Another interesting aspect of EVE is the economy, which is quite a bit more in-depth than other MMOs. Since I don't play EVE myself, I can't say much about it, but I do know that people can become fairly wealthy in-game, just by playing the market, even to the point of paying for their subscription. I'll just say that EVE is noted for it's economy, and leave it at that.
But the most notable thing about EVE is the politics. Because everyone is in the same game world (again, unlike WoW, where there are hundreds of identical Azeroths on different servers), the stage is set for conflicts on a huge scale. Also, the developers are notoriously hands-off. A spy infiltrated your alliance and stole your entire treasury? It's happened before, and it will happen again.
If you have the time, I think you should consider reading a little bit of this: http://www.teamliquid.net/forum/viewmessage.php?topic_id=881..., which is a snapshot of an interesting event in EVE, that I put together from various sources a few years back.
I just read through that entire EVE post and WOW was it long. It was a really good read, even if somewhat repetitive, and just wanted to say thanks for linking to it!
EVE Online's a space massively multiplayer online game. Unlike World of Warcraft, instead of there being multiple servers for a given areas (hence not everyone sees the same people in that area), EVE allocates one server per area, or something like that, meaning there is only one EVE online world. EVE's considered very interesting because there's a quite sophisticated virtual economy and a larger emphasis on trade.
I don't play the game though, so I might be wrong :)
If you don't know what a MMO is then you need to back up and ask that question first.
Eve is an single "shard" MMO with a starship piloting theme. Similar in ways to Elite http://en.wikipedia.org/wiki/Elite_(video_game) The economy (and related such as production, resource ownership, politics, warfare) are, to an extent not found in most MMOS, player driven. That is what sets Eve apart.
People are a varied lot and thus like it for varied reasons. There are several ways to enjoy game.
EVE is a spreadsheets with a chat. Why people like it? Because everything else is so much simpler and dull (except elves in armored bikinis of course). It's like comparing Lego Mindstorms to a Barby game set.

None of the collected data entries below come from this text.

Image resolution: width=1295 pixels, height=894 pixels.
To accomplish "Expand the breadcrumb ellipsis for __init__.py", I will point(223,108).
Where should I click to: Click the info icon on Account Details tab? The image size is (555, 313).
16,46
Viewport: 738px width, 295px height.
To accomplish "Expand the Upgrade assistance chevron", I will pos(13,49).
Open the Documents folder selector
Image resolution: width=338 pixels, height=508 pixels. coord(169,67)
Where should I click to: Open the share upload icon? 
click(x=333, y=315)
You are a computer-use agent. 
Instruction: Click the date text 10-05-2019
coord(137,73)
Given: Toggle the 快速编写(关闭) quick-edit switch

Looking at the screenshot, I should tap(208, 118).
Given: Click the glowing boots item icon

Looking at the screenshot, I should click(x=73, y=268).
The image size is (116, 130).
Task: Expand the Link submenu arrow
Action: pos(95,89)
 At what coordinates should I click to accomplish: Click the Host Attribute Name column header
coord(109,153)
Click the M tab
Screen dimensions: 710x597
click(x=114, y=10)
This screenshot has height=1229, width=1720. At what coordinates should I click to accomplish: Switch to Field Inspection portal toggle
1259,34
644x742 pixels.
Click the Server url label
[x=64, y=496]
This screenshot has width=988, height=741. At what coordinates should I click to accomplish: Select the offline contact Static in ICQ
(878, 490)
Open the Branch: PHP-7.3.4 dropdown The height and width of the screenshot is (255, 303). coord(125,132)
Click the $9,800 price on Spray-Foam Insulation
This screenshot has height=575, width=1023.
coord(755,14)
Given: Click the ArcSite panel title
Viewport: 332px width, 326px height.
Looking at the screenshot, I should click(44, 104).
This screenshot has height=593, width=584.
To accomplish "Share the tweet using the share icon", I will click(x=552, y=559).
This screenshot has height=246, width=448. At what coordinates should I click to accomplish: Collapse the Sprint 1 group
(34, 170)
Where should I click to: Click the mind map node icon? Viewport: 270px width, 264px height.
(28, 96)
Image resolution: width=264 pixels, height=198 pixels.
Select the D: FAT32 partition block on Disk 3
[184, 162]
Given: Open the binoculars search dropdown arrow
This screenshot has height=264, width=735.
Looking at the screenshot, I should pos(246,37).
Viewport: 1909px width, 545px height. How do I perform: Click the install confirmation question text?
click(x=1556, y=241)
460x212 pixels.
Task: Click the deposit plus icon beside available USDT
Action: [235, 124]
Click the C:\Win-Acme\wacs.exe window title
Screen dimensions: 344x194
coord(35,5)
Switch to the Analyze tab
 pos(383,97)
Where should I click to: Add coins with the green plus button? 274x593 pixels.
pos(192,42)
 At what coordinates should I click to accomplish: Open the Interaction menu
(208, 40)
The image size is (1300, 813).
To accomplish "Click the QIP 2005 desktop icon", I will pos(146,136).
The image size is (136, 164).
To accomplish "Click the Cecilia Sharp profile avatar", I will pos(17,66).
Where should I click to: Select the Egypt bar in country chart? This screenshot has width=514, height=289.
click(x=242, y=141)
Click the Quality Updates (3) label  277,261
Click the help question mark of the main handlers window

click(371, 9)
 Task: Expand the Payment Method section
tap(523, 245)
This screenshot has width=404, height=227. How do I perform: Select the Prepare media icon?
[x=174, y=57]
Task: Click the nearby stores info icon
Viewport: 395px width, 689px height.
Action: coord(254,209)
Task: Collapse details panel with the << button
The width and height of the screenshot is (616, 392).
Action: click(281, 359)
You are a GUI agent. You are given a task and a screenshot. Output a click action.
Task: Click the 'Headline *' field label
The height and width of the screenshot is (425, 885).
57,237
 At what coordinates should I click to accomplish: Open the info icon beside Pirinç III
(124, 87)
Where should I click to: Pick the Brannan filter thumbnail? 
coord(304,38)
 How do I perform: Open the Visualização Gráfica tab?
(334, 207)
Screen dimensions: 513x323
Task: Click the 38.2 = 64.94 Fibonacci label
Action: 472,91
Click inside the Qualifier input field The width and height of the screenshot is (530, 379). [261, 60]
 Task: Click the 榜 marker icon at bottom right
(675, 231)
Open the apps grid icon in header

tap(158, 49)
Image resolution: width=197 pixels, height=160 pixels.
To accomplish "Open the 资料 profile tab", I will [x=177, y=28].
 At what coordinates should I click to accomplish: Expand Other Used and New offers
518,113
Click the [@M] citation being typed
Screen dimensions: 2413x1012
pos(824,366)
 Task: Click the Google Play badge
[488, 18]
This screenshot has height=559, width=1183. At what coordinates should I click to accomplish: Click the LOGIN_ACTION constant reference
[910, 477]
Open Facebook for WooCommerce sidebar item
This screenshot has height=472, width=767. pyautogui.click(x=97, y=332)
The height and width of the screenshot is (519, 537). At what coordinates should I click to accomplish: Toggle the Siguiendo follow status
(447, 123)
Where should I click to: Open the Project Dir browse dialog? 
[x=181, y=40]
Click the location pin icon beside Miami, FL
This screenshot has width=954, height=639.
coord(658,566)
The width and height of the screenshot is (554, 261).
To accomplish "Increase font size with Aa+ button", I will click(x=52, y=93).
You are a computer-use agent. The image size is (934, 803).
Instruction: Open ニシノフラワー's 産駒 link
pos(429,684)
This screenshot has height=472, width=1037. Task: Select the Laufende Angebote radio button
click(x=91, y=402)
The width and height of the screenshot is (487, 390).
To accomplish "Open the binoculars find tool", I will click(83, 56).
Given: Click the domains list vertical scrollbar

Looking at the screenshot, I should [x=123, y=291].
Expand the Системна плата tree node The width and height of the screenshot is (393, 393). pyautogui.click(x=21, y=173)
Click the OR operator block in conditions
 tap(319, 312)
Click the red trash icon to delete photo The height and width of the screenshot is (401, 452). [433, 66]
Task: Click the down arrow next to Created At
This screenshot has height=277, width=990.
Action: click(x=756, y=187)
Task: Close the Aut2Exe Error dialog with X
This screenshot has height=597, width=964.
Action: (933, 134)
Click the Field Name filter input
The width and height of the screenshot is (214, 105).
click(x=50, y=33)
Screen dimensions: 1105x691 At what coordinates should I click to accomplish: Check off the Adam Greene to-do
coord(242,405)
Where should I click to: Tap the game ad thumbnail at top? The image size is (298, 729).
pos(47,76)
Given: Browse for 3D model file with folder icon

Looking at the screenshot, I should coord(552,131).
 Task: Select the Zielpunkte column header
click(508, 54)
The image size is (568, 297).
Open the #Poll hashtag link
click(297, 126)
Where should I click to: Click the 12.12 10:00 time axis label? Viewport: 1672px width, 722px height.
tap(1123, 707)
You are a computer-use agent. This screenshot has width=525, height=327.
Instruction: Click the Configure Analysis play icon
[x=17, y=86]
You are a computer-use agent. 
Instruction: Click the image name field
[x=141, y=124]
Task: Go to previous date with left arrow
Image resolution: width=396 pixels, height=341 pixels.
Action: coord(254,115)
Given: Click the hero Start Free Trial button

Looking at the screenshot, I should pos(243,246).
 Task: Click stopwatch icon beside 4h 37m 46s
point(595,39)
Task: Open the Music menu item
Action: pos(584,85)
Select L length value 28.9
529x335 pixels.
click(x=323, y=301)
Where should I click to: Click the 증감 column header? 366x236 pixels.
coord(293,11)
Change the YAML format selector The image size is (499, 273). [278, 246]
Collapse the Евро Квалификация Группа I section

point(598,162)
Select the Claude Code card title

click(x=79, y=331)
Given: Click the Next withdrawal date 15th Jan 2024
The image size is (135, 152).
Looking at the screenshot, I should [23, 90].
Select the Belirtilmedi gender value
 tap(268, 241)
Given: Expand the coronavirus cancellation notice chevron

The latter is way more popular though :) , just like WoW and Lineage vs EVE.
I don't think he means in terms of implementation detail like "how many machines are running the world": the idea is that there is only a single shard (to use UO terminology; I believe WoW calls these "realms"), which means that everyone is playing together in a single massive alternate universe.
I agree, that is probably what he meant, but it was factually incorrect.
Even so, in eve there are only small aspects that span servers simultaneously (the market place, and maybe other things too--I haven't played in a year or so).
The unique thing about eve is being able to jump between "realms" or servers or "shards." That gives the illusion of playing together in a much larger world.
I've never played WoW, so I don't know if you can jump between shards or realms, or if they are treated more like parallel dimensions.
It wasn't factually incorrect, you just didn't understand him because you're not using the video-game-specific meaning of the word "server."
As you suggested, it refers to multiple "parallel dimensions" between which the playerbase is split to avoid overpopulation; that's how almost all other MMOs work. Whether each of those runs on a single physical computer is irrelevant to anyone except the host.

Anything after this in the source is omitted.